After locating the line that contains "Screen dimensions: 893x558", transcribe exactly that line and each one after it until the data ends, skipping pictures.

○ ○ ○ ○

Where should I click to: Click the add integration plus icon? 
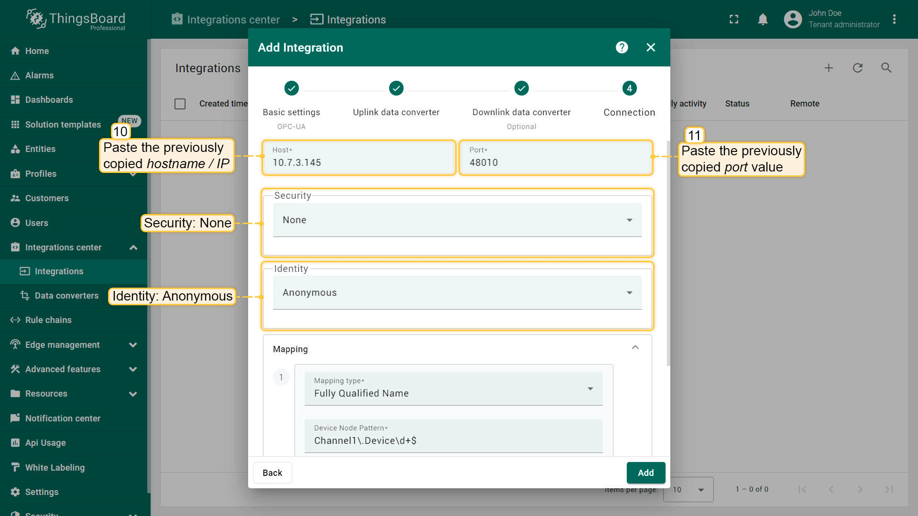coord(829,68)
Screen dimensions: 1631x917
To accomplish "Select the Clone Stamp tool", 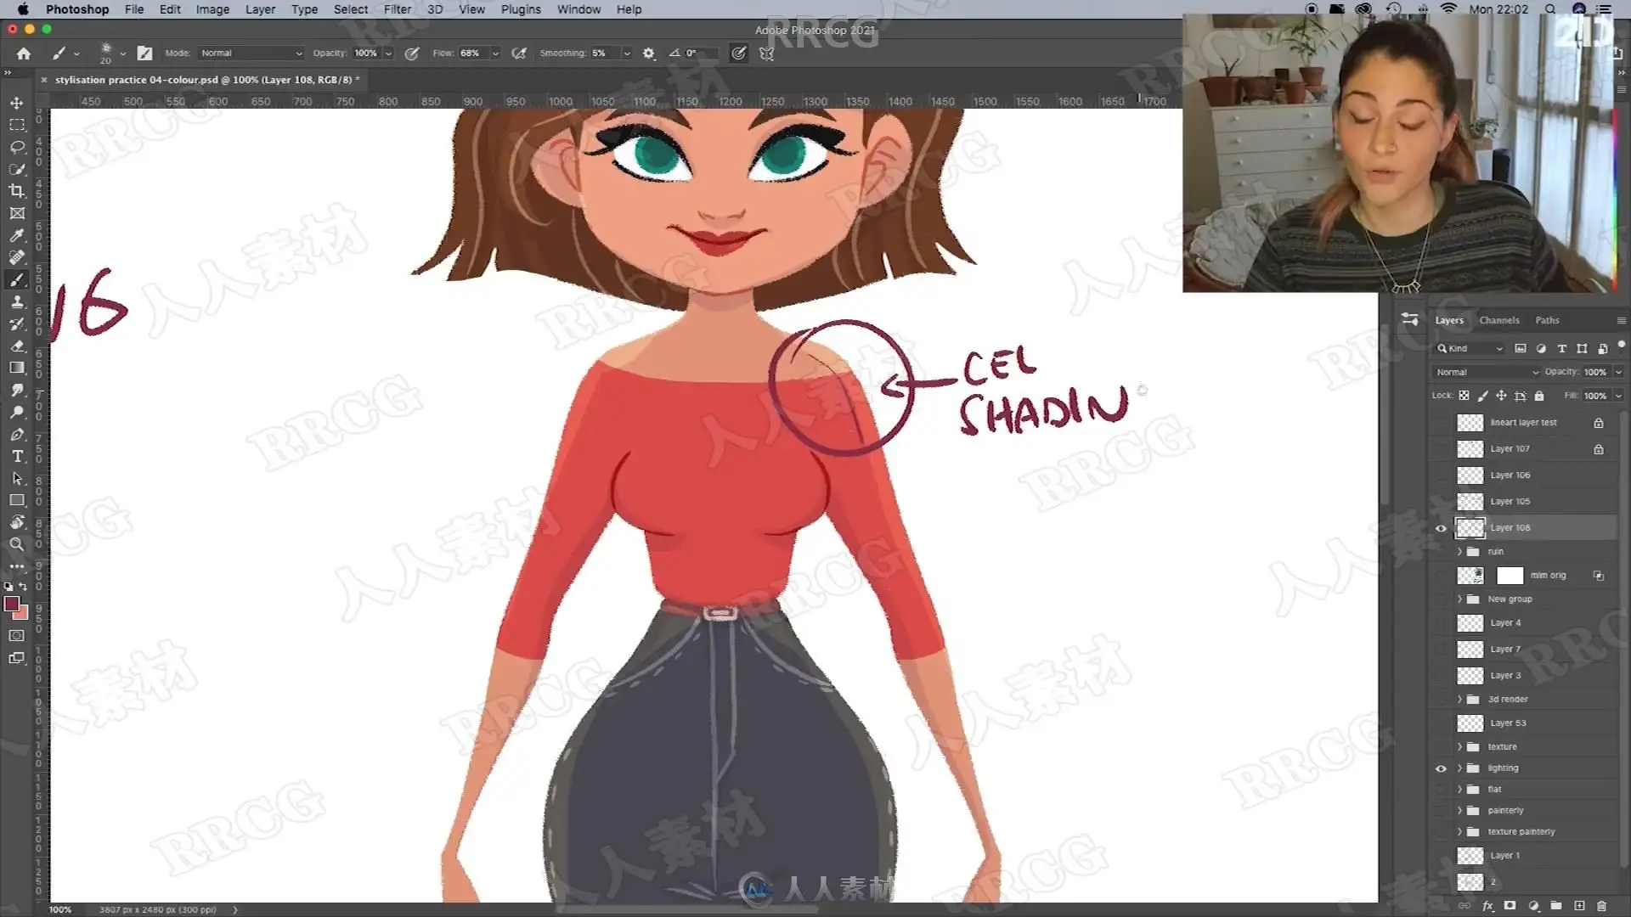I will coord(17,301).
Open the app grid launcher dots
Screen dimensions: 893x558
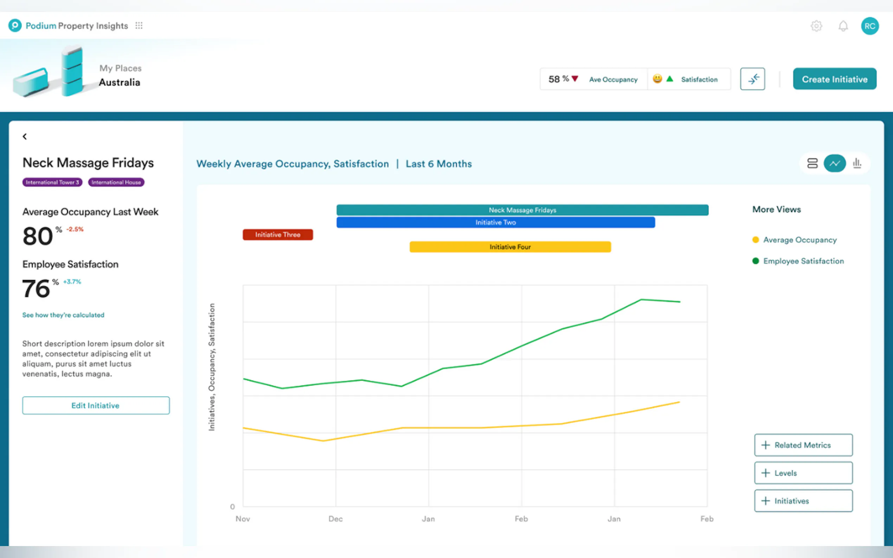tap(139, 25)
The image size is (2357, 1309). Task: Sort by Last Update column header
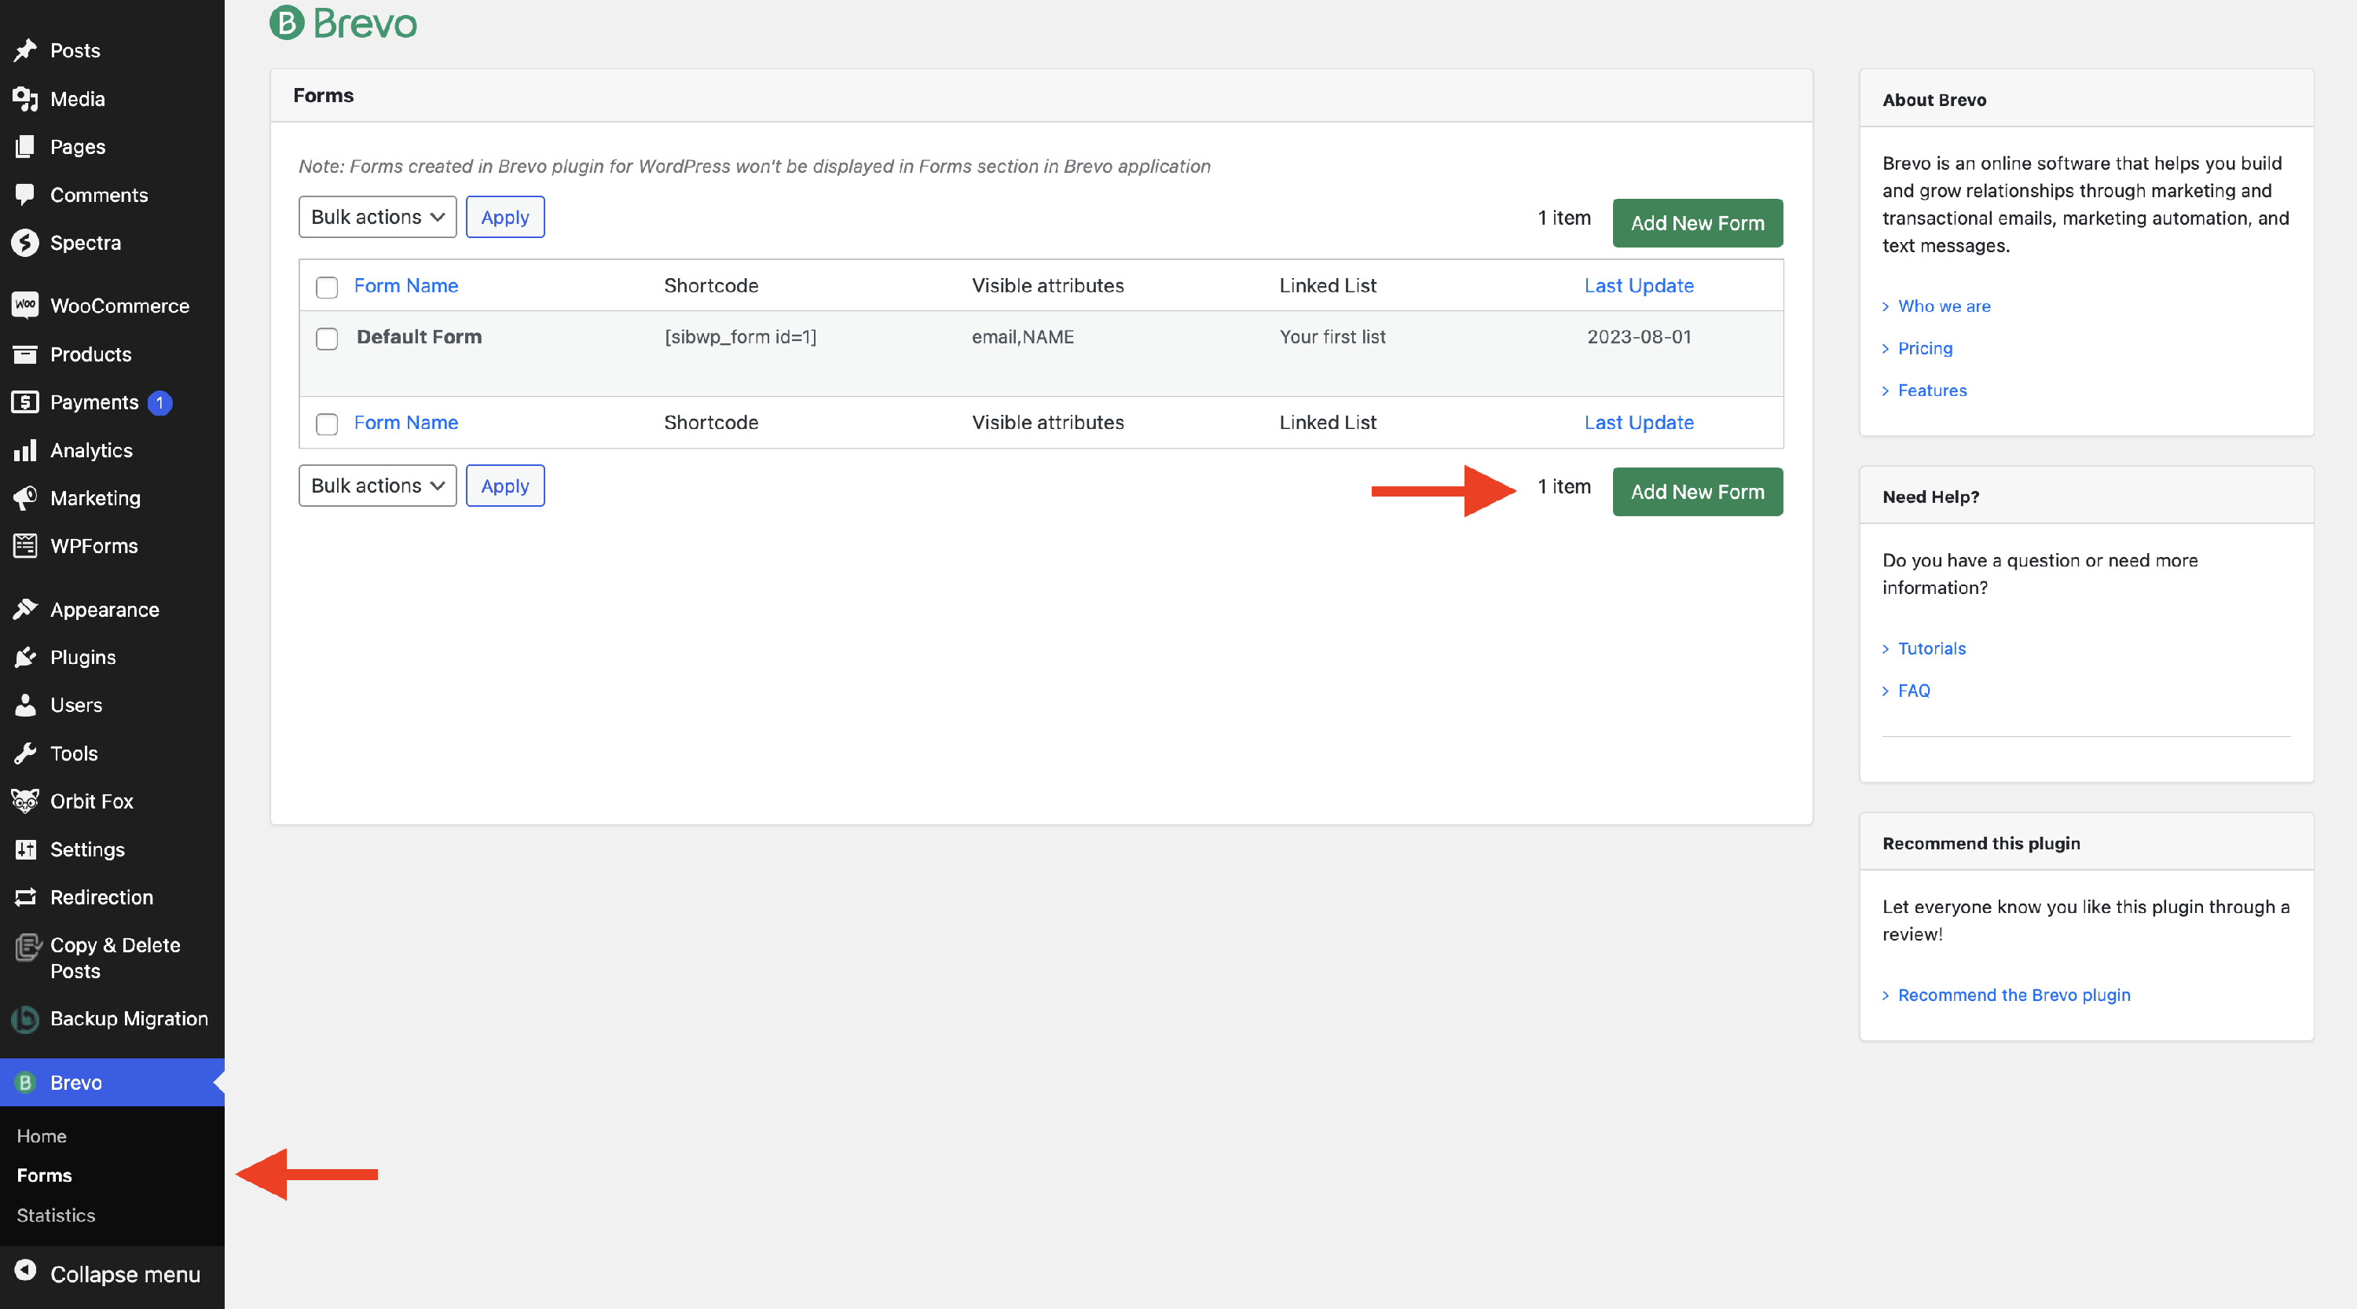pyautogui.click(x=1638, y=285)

○ ○ ○ ○

**Written answer:**
Screen dimensions: 893x558
tap(139, 25)
The image size is (2357, 1309). Task: Sort by Last Update column header
pyautogui.click(x=1638, y=285)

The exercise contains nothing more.